7 Tips To Start Building An Ectomorph Muscle Building Workout
An ectomorph muscle building workout is the best way for skinny guys to put on mass.
In this post I’ll talk about liquid diets, form, isolation exercises, dirty bulking, looking good all year round, clean eating and when to start cutting.
Lets dive in.
1. Incorporate Liquid Diets
Before focusing on the gym we need to make sure we’re getting enough calories.
The best way I’ve found to get adequate amounts of calories is liquid diets.
I do a veggie and fruit smoothie every morning.
Depending on my meal plan for the week I make it with spinach, berries, apples, bananas, dates, and honey.
Sometimes I’ll add in more carbs like raisins or different veggies like broccoli and kale.
It’s very easy to take down and makes getting the extra calories I need a breeze.
If you’re having a hard time eating more try adding in some liquid meals.
I’d stay away from most weight gainers because the extra calories are just more sugars. Not worth the price imo.
Also don’t forget about the protein supplements.
Whey and casein shakes are two great sources of quick protein.
2. Focus on form – FOF
Form is VERY IMPORTANT.
I consider it a pillar of muscle building because it makes sure you’re targeting the right muscle.
Otherwise you won’t work the muscle out and it won’t grow.
Form is also the best way to avoid injuries.
3. Ditch isolation exercises
In the grand scheme of things isolation exercises aren’t what we’ll focus on.
You see isolation exercises only work one muscle at a time and these are usually smaller muscle groups.
To gain lots of muscle fast we need to work on compound exercises. These work multiple muscle groups at once giving us more bang for our buck.
Time spent doing compound movements will pay off much more than isolation exercises.
4. Don’t dirty bulk
Dirty bulking is eating everything in sight and thinking its ok because “you’re bulking.”
I find it counter productive and unnecessary.

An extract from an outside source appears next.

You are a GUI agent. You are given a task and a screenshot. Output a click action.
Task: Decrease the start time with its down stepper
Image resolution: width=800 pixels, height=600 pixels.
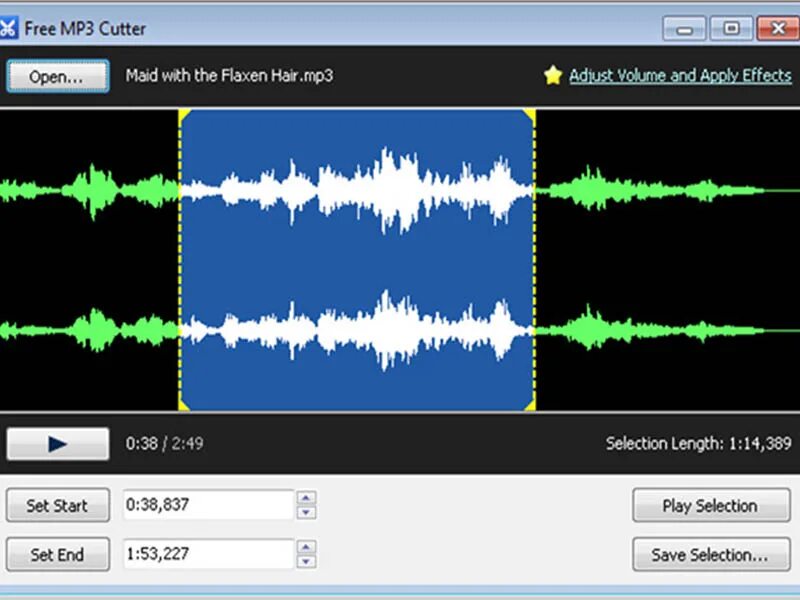[307, 510]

It just adds more work for you to do later when it comes time to cut and reveal all the muscle you’ve been working on.
If you need a cheat meal to stay on track I understand but try to bulk while eating clean 95% of the time.
5. Aim to look good all year long
A clean bulk will enable you to look good almost all year long.
You won’t have as much body fat on you and the new muscle you’re putting on will be slightly visible.
Plus who wants to look like a fat gummy bear for half of the year?
6. Always eat clean
A clean diet means eating nutritious foods in moderation.
You should calculate your calorie needs and strive to reach your numbers each day.
A big misconception people have is thinking eating clean means not enjoying food.
The truth is when you learn how to make healthy delicious foods you’ll enjoy eating even more.
Not only that but your body will feel much different.
You’ll have more energy and see results quicker than dirty bulking.
Things like sweet potato fries, baked chicken, salmon and tuna salad are all delicious nutritious options.
7. Bulk until the abs fade
I like to bulk until about 15-17% body fat.
This gives me enough time to pack on a decent amount of muscle before cutting down and restarting the process.
Another advantage of the clean bulk is you’ll be able to bulk longer.
8. Key exercises to include in an Ectomorph Muscle Building Workout
- Bench press
- Military press
Here’s a summary of what we just covered:
- Use liquids to increase calorie intake
- Pay special attention to form
- Skip the isolation exercises
- Forget about dirty bulking
- Aim to look good all year long by eating right
- Eat nutritious foods
- Bulk until you get to 17% body fat
- Focus on the core compound lifts
I hope this post about building an Ectomorph Muscle Building Workout was helpful.